I wanted to share some pics of the new miter saw cart I built over the last couple of days. I used a Kreg bench frame for the base, even though I could have built one from 2x4’s. My wife liked the idea of keeping the theme going since I have a large torsion table on top of another Kreg bench, and also the Kreg router table, and I like the heaviness and sturdiness of the frames as well. I’ll definitely continue using them for future tool stands (maybe it’s because they’re blue.....hmm). But I did build the top from Purebond plywood.

It is 4’ long and 22” wide, just enough to span the top one way, and long enough to provide support for most board lengths the other way.

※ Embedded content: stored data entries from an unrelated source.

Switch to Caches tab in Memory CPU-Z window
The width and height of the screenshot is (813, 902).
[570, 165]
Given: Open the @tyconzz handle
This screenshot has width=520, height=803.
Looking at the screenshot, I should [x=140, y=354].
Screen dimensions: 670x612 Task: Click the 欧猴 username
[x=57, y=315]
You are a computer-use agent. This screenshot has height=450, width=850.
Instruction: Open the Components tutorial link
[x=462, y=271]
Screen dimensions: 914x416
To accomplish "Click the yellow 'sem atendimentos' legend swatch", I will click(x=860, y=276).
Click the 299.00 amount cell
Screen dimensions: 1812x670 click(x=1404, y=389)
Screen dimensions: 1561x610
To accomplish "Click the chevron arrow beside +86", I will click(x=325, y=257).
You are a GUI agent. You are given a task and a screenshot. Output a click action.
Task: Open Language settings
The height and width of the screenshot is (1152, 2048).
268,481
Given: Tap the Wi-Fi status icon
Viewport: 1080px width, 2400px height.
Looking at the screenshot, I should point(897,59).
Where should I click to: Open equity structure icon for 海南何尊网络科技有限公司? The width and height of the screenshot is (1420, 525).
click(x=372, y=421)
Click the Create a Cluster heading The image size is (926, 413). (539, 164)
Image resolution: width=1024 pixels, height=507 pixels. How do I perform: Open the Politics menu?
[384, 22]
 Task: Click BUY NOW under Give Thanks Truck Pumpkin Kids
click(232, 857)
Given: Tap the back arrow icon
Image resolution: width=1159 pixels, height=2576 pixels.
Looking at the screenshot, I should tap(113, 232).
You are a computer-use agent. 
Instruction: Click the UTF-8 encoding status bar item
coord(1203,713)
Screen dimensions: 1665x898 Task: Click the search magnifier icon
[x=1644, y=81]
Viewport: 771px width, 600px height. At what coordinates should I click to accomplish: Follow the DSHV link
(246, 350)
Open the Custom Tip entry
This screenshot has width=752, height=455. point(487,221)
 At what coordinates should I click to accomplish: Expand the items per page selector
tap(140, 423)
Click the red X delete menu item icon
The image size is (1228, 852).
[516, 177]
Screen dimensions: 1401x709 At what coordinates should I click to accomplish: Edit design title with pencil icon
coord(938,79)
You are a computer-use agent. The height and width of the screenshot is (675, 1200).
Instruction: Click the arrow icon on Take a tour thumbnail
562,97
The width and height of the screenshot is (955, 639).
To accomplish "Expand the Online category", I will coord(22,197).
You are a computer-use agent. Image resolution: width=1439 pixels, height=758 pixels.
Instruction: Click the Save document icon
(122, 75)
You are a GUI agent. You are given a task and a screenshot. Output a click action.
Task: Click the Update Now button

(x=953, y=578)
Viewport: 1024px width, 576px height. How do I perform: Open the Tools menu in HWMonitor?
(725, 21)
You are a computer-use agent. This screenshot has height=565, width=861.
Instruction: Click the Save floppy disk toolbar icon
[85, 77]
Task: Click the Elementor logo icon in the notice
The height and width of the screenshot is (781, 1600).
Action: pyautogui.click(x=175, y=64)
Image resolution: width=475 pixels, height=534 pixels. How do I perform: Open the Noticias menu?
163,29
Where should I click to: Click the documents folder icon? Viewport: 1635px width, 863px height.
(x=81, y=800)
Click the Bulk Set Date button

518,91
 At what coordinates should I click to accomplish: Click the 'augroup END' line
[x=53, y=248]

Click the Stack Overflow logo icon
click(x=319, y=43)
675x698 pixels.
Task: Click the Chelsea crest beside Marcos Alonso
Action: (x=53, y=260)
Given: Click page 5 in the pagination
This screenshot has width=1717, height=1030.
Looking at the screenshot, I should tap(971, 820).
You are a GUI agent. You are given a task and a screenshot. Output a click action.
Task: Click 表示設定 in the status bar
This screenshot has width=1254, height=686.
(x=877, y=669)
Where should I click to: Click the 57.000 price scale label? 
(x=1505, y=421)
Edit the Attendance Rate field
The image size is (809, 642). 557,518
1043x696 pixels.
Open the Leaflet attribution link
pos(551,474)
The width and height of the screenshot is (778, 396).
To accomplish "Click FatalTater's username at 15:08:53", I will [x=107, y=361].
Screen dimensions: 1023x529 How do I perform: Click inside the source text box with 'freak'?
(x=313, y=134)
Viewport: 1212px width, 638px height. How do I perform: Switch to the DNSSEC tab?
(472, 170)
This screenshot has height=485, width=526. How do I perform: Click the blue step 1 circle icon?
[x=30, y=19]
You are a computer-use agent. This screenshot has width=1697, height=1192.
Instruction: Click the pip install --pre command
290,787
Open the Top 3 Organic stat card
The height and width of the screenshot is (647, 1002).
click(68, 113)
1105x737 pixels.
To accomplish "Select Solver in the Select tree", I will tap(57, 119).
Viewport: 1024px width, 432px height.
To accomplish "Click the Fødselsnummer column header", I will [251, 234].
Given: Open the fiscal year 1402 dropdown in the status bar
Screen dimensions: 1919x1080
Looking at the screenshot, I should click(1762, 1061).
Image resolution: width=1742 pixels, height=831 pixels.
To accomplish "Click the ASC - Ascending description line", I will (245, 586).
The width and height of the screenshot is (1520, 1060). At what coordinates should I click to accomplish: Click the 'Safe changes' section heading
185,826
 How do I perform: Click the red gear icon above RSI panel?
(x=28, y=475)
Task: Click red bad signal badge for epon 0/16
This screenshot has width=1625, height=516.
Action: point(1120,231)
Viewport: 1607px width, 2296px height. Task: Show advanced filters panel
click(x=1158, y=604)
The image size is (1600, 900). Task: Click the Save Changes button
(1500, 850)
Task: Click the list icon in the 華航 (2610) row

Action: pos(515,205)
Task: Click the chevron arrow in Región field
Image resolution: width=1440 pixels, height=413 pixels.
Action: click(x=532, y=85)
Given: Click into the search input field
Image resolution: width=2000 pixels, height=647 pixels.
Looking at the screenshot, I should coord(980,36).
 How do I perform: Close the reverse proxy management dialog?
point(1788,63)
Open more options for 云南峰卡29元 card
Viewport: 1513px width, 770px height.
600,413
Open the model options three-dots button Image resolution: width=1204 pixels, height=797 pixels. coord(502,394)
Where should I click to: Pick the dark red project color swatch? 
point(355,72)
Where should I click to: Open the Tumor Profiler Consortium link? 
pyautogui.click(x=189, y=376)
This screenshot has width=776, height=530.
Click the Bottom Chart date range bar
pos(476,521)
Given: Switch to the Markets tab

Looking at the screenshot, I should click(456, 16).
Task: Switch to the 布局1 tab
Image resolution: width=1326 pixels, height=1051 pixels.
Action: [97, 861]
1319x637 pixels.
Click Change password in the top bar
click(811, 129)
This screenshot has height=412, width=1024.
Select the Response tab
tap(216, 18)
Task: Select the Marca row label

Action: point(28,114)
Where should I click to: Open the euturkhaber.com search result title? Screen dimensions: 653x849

I’m planning to order a second clamp for the miter saw, and also use my normal wood clamps, and this way I can hold wood down on both sides of the blade when I cut and keep long boards from falling off. The supports on each side will work for storage as well, and they each have a place where I can mount my work light that is shown in the pics also.
 

Attachments

·
Registered
Joined
·
4,371 Posts
Duane,

Hope you're feeling up to "getting back in the groove".
 

·
Registered
Joined
·
31,264 Posts
nice job and welcome back Duane...
 

·
Registered
Joined
·
499 Posts
Discussion Starter · #5 ·
nice job and welcome back Duane...
Thank you.

I still remember your help on the torsion table shown behind the new saw stand. Still holding up well and has been very useful, most recently when I laid out a new farm house style kitchen table top for my wife. Thanks again. Have no doubt it will last the rest of my life.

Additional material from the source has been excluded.